Exercise description: What you return must be every line from the beginning of the data through the line holding "Given: Click the", unchanged.

= Beginning of Section =

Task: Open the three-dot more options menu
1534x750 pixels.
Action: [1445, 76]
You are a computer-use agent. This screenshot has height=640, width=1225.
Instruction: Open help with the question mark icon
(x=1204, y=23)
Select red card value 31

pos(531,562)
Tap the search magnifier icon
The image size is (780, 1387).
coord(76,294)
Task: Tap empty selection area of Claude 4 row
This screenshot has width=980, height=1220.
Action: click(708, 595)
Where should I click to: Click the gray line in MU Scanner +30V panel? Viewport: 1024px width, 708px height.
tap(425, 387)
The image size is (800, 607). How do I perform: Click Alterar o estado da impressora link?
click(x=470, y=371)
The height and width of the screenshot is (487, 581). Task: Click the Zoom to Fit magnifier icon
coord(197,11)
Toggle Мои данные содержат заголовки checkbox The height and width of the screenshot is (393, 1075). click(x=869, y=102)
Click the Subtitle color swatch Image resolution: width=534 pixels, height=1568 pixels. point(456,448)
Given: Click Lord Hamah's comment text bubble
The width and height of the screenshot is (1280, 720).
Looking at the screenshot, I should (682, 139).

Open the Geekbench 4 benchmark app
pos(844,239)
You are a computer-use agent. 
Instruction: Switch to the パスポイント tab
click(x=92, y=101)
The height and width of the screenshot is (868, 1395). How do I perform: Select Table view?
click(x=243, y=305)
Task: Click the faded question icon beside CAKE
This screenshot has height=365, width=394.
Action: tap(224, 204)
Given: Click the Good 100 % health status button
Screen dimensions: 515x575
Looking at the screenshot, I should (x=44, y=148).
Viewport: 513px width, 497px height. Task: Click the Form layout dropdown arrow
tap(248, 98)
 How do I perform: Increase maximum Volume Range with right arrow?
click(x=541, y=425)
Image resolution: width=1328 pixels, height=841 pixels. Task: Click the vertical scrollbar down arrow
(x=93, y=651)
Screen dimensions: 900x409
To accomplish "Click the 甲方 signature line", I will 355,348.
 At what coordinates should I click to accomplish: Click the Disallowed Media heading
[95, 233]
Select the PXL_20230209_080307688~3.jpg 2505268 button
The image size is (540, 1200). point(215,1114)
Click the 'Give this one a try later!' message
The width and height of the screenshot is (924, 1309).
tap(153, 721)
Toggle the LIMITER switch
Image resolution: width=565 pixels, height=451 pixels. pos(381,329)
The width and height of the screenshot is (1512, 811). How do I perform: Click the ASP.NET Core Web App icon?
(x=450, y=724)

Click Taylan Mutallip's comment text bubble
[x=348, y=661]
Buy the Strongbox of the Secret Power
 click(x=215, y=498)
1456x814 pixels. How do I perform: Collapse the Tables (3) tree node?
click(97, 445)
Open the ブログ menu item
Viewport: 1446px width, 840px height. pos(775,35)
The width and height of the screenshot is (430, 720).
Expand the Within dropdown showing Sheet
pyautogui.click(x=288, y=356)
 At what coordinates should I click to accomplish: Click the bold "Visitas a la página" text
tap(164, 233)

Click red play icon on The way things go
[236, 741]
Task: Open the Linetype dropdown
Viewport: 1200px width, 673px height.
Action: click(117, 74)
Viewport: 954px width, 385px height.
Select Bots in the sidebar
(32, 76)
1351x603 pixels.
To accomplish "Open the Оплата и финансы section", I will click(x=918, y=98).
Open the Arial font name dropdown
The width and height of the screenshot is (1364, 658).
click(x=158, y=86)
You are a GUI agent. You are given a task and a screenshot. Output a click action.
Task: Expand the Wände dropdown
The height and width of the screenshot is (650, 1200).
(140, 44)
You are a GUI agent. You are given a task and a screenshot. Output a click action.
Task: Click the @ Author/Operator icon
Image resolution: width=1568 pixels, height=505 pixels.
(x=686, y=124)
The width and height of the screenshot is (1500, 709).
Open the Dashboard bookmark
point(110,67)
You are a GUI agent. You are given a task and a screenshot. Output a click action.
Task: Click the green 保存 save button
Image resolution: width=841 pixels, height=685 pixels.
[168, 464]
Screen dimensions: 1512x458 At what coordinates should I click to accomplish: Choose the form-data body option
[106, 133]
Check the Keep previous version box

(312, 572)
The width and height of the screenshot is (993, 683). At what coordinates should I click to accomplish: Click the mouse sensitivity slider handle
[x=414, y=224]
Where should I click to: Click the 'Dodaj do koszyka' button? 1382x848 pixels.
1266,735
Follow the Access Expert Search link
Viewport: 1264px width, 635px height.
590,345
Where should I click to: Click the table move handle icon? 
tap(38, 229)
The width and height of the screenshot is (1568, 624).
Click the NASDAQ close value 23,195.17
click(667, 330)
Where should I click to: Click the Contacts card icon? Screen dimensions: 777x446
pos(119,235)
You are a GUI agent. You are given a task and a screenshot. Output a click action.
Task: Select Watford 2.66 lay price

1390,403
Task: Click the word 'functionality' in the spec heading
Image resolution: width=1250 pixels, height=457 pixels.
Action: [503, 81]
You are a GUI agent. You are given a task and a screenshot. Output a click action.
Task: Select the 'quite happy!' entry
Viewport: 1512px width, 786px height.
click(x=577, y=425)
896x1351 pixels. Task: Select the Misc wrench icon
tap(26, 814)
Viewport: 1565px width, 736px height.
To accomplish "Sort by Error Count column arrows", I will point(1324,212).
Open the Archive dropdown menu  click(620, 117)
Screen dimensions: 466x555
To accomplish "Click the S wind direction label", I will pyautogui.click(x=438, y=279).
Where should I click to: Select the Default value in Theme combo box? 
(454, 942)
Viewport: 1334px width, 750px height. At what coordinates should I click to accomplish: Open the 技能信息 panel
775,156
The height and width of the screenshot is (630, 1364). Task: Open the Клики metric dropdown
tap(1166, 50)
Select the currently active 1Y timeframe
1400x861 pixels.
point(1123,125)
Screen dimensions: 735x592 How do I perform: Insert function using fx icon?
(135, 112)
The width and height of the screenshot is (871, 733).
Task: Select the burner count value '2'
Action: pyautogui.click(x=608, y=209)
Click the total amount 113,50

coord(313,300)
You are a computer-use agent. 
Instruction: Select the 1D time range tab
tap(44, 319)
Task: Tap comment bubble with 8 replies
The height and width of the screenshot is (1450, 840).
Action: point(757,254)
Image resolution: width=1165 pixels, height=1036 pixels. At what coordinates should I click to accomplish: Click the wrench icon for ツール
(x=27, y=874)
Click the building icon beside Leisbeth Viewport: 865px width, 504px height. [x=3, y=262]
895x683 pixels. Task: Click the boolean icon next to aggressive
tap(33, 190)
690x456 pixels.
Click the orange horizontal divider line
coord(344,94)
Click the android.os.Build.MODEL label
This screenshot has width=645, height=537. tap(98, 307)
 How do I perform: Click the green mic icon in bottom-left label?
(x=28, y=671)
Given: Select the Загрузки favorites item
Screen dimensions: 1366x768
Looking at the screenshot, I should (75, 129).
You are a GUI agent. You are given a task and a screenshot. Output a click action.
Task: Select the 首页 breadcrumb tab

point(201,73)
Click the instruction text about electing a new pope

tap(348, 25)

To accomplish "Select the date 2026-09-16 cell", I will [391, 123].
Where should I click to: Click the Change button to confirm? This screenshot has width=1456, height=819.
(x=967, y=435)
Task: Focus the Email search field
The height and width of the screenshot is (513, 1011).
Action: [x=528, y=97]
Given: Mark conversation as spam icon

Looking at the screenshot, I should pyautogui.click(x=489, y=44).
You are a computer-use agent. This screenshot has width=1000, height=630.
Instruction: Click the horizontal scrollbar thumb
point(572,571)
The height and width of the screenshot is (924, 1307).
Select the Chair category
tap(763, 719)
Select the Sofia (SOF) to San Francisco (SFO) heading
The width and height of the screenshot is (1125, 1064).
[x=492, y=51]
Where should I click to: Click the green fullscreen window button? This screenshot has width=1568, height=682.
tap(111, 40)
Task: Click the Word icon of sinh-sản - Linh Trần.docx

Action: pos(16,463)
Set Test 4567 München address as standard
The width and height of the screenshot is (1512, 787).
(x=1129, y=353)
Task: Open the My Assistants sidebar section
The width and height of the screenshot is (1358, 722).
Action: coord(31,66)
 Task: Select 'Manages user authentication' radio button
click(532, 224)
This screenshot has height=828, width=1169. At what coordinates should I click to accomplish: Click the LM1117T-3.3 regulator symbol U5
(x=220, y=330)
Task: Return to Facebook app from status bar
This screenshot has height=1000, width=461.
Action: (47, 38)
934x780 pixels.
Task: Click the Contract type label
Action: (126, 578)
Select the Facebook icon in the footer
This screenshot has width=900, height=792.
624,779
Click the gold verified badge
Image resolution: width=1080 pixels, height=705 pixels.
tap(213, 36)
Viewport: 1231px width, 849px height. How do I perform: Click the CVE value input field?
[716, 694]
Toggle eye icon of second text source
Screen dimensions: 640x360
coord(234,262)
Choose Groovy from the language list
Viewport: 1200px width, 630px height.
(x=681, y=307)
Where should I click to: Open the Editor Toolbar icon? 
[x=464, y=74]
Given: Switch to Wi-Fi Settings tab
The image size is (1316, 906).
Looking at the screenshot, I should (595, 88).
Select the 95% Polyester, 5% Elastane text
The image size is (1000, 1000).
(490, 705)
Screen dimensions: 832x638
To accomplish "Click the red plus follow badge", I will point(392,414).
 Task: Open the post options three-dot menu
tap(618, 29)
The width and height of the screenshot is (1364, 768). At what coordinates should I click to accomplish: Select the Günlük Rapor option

= End of Section =

Response area:
Task: Open the three-dot more options menu
1534x750 pixels.
Action: [1445, 76]
You are a computer-use agent. This screenshot has height=640, width=1225.
Instruction: Open help with the question mark icon
(x=1204, y=23)
Select red card value 31

pos(531,562)
Tap the search magnifier icon
The image size is (780, 1387).
coord(76,294)
Task: Tap empty selection area of Claude 4 row
This screenshot has width=980, height=1220.
Action: click(708, 595)
Where should I click to: Click the gray line in MU Scanner +30V panel? Viewport: 1024px width, 708px height.
tap(425, 387)
The image size is (800, 607). How do I perform: Click Alterar o estado da impressora link?
click(x=470, y=371)
The height and width of the screenshot is (487, 581). Task: Click the Zoom to Fit magnifier icon
coord(197,11)
Toggle Мои данные содержат заголовки checkbox The height and width of the screenshot is (393, 1075). click(x=869, y=102)
Click the Subtitle color swatch Image resolution: width=534 pixels, height=1568 pixels. point(456,448)
Given: Click Lord Hamah's comment text bubble
The width and height of the screenshot is (1280, 720).
Looking at the screenshot, I should (682, 139).

Open the Geekbench 4 benchmark app
pos(844,239)
You are a computer-use agent. 
Instruction: Switch to the パスポイント tab
click(x=92, y=101)
The height and width of the screenshot is (868, 1395). How do I perform: Select Table view?
click(x=243, y=305)
Task: Click the faded question icon beside CAKE
This screenshot has height=365, width=394.
Action: tap(224, 204)
Given: Click the Good 100 % health status button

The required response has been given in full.